→ **PROVIDED RECORDS**
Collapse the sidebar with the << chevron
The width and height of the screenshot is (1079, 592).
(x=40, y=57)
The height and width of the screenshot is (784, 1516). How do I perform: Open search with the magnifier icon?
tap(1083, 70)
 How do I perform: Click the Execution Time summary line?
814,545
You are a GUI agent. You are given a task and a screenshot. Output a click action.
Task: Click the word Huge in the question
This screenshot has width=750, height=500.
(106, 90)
---
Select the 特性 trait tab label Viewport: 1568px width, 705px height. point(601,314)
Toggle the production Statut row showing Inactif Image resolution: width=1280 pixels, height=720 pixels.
* * *
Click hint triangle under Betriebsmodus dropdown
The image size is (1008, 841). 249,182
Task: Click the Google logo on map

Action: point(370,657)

→ **WORK ITEM**
Print only what lies in the material above starting at the line with "Select the 特性" and ending at the line with "Toggle the production", every line exactly as given.

→ **SOLUTION TO THIS PROBLEM**
Select the 特性 trait tab label Viewport: 1568px width, 705px height. point(601,314)
Toggle the production Statut row showing Inactif Image resolution: width=1280 pixels, height=720 pixels.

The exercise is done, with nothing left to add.